Yes.  Marketeers like to use the phrase "erasure coding" as a magic token to 
indicate great wonderfulness beyond RAID.  Actually, it's a math term that 
describes the standard RAID systems plus generalizations.  I don't know if 
there is a clear terminology for the general thing.  I tend to call them "k of 
n" codes, k data bits, n message bits.  Or in the RAID case, k drives worth of 
data, n total drives.  That makes RAID-1 a 1 of 2 erasure code, the thing we 
started talking about 1 of 3 erasure code, RAID-5 is n of n+1 erasure code, and 
RAID-6 is n of n+2 erasure code.  So in the k of n notation, n-k drives can 
fail before you lose your data.

Actually, more realistic with today's drive sizes: n-k-1 drives can fail and 
one drive can have a hard read error during reconstruction before you lose 
data.  For sufficiently large drives, the probability of a hard read error 
somewhere is nearly 1, which is why RAID-5 is only a good idea for small disk 
drives.

People have build storage systems with other erasure codes, for example n of 
n+3.  Not because it's really necessary but as a research experiment; the 
"Self-star" system at CMU comes to mind.

>> Is the question about triple mirroring, i.e., 3 drives all having the same 
>> data on them?
> 
> I was stating that I'm not aware of an official RAID level designation for 
> ZFS's RAID-Z3.
> 
>> That's pretty rare though not unheard of, I've never seen a RAID-x 
>> designation for that.
> 
> I've known more than a few people to use n-way mirrors (~RAID-1). Though I 
> think I've only seen it in software.
> 
>> For high availability, RAID-6 is much more economical (and at this point the 
>> standard choice); triple mirroring is of that class, with the difference 
>> that it performs better for random short writes.
> 
> Are you comparing RAID-6 to triple (3-way) mirroring?  Or something else?
> 
> I think that things get really weird and deep in minutia when you start 
> comparing a 3-way mirror to a 3 drive RAID-6.  Same number of drives (3), and 
> same capacity (1 drive worth), and same fault tolerance (2 drive failures).

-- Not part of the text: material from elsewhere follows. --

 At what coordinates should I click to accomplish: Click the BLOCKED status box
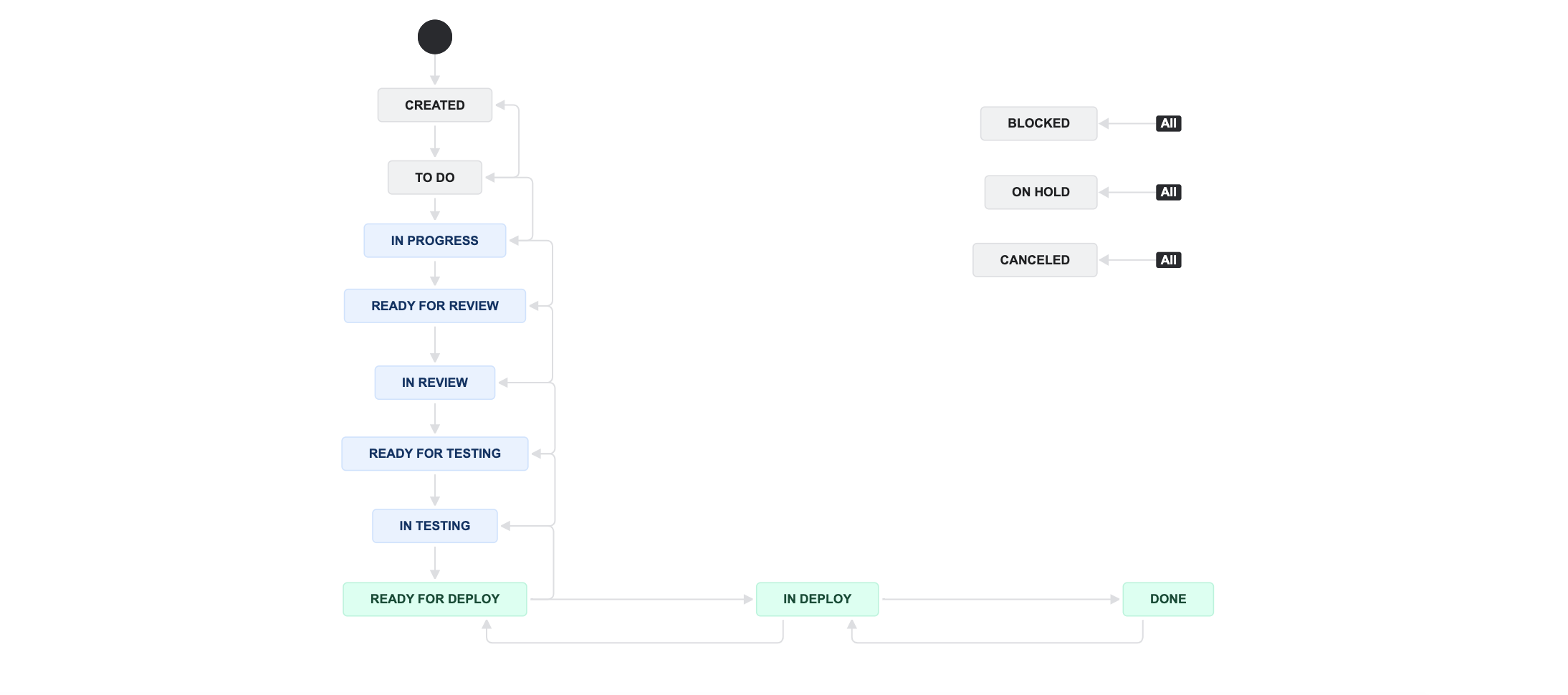click(1038, 124)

Yes.  The difference is that the 3 drives in a 3-drive RAID-6 system aren't 
copies, so the write and reconstruction logic is more complex.

But actually I meant RAID-6 generally.  As I mentioned above, in RAID-5 if you 
lose a drive, you have no redundancy, which means that if you encounter a hard 
read error during reconstruction you've lost that stripe.  And for today's 
large drive chances are that will happen.  With RAID-6, if one drive fails you 
can still recover from hard read errors.  

If you run the statistical analysis with typical drive MTBF and hard read error 
rates, you'll find that the read error during reconstruction is the major 
contributor to data loss, not the "too many drives failed at the same time" 
scenario.  At least not if the drive chassis is built correctly and the power 
source and other environmental parameters are reasonably clean.